第2章 出会いと恋の始まり
(悪さって......)
ふと視線を感じ顔を向けると、沖田さんと目が合う。
にっこりとほほ笑む沖田さんが口を開いた。
沖田「よくここまで無事で来れましたね」
瑞希「ここまで、送って頂いたので......」
斉藤さんや山崎さんの姿を思い出し告げると、近藤さんが嬉しそうに笑みを浮かべる。
近藤「そうか、良かった。じゃあ帰りは......」
言いかけたその時、襖が大きく開かれた。
ユキ「近藤さーん!お届け物よ♪」
......
近藤さんの提案で、私はユキちゃんと共に変えることになった。
市中を歩きながら、ユキちゃんが眉を寄せていう。
ユキ「新撰組屯所ってほんと、男くさいわよねー」
くんくんと着物の匂いを嗅ぎ、ユキちゃんが息をついた。
瑞希「新撰組......」
(歴史には詳しくないけど、あの有名な人たち......なんだよね)
思わず考え込むと、着物から顔を上げたユキちゃんが閃いたように言う。
ユキ「そうだ、瑞希。

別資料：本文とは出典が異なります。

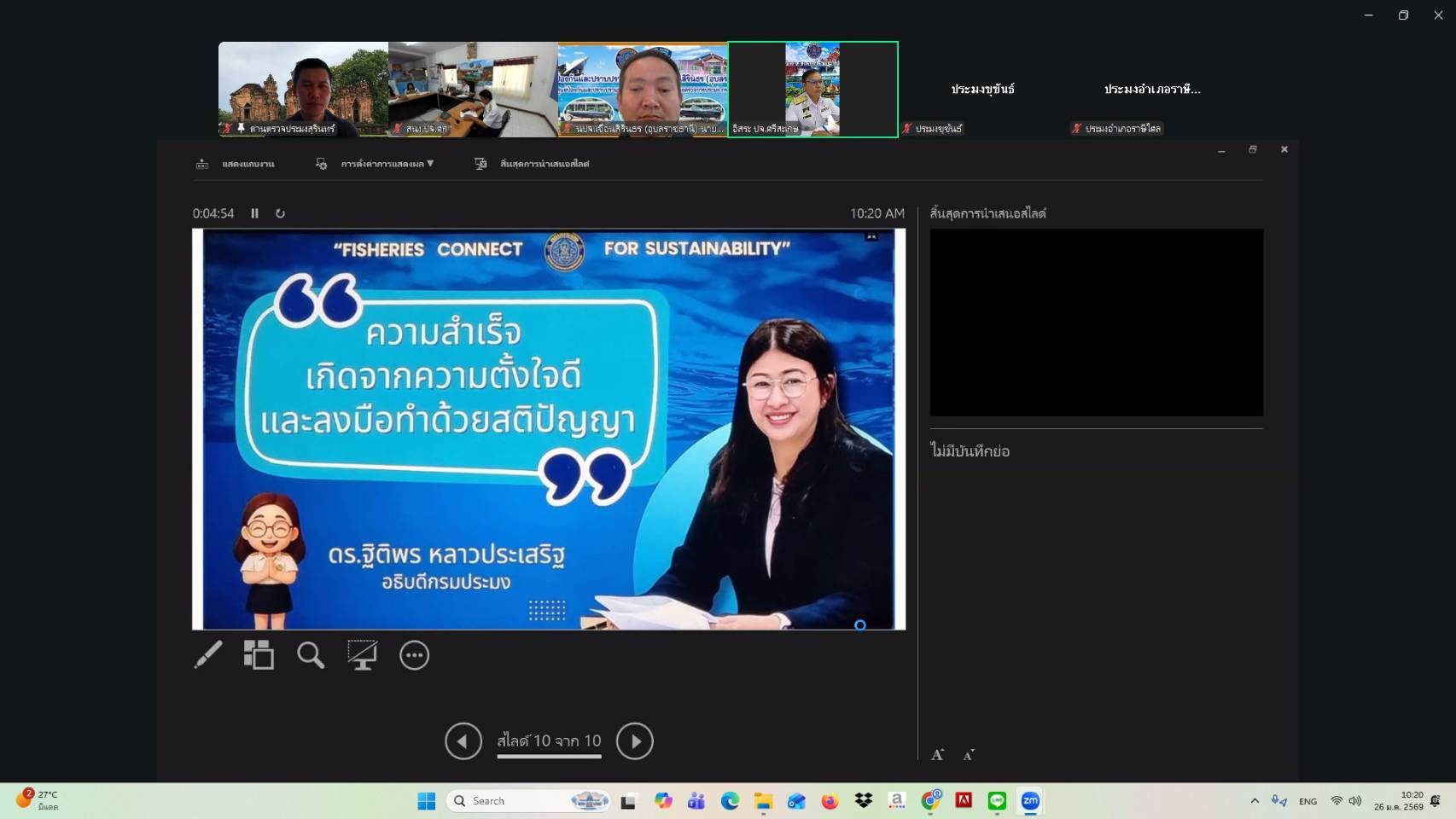
Task: Open the see-all-slides view
Action: pos(259,655)

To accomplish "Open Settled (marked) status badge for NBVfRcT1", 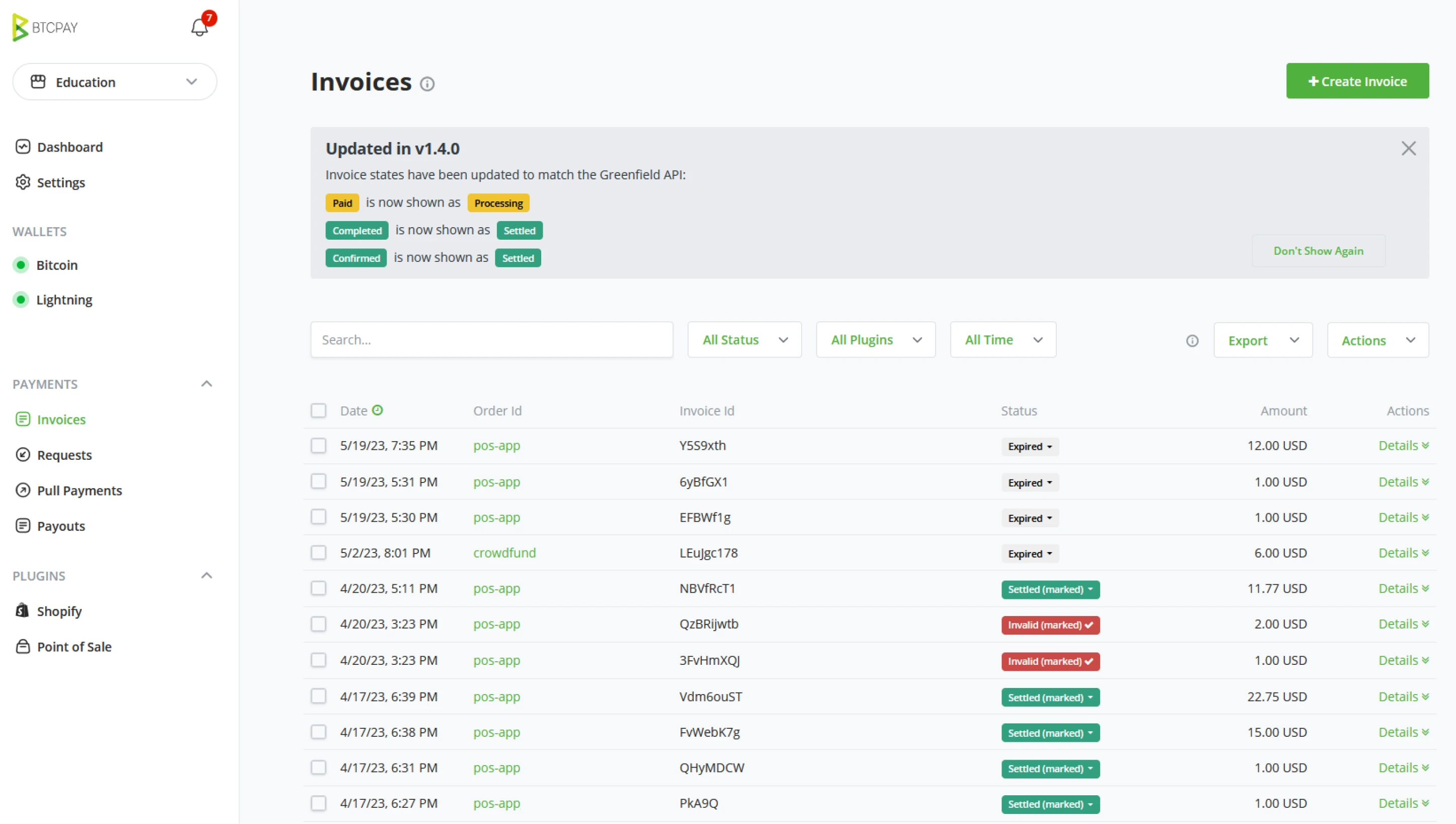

少し寄り道していかない?」
そして私はユキちゃんに連れられ、少しだけ寄り道をすることになった。
..........
(ここって......)
私は鼓動を鳴らしながら、ユキちゃんと共にやってきた部屋を見渡す。
瑞希「ユ、ユキちゃん......」
ユキ「あら、遊郭は初めて?」
ユキちゃんが何ということは無いように告げた、その時...。
(え......)
部屋の襖が開き、妖艶な雰囲気をまとった女性が姿を現した。
ユキ「霧里(きりさと)ちゃん、お久しぶり」
霧里「ええ......」
低く掠れた声音に笑みを浮かべると、さらに雰囲気に凄みが増す。
(わあ......綺麗な方)
見惚れる私に、ユキちゃんが紹介をしてくれた。
ユキ「霧里ちゃんは、うちに呉服屋のお得意様なのよ」
霧里「............」
視線を向けた霧里さんが、静かに低く尋ねる。
霧里「どなたでありんすか?」
自己紹介を終えると、霧里さんがふっと息をつく。
霧里「なるほど。不思議な話......」
ユキ「そうでしょ。それにね......」
そうしてユキちゃんと共に、たわいもない話をすることになった。
時折目が合うと微笑む霧里さんに、なぜだか頬がわずかに赤く染まる。